The defendant demonstrated that he fired into the air away from the victim. The victim
fell where the bullet struck him. He fell at the rear of the adjacent house, 17 feet to the side and
more than 43 feet to the rear of the porch where the defendant stood. A bullet fired in the
manner described by the defendant could not have hit the victim or followed an upward
trajectory through his neck. The undisputed physical evidence renders an accident impossible.
The trial court did not err in refusing to instruct on accidental shooting. Vaughn v.
Commonwealth, 263 Va. 31, 37, 557 S.E.2d 220, 223 (2002).
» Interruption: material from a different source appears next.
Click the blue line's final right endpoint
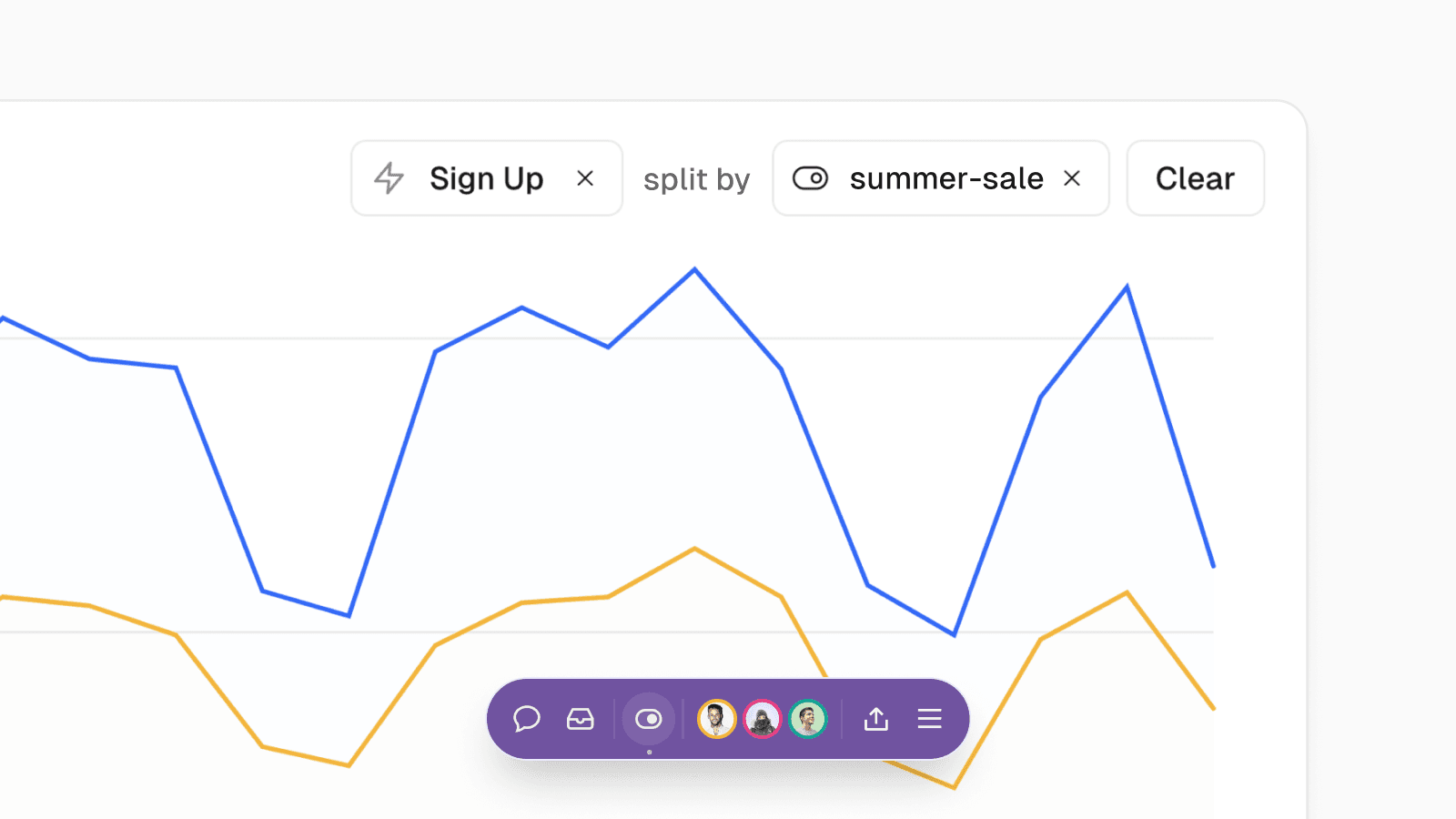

The defendant tendered instructions for both types of self-defense. “Self-defense is an
affirmative defense . . . [in which] a ‘defendant implicitly admits the killing was intentional and
assumes the burden of introducing evidence of justification or excuse that raises a reasonable
doubt in the minds of the jurors.’” Sands, 262 Va. at 729, 553 S.E.2d at 736 (quoting McGhee v.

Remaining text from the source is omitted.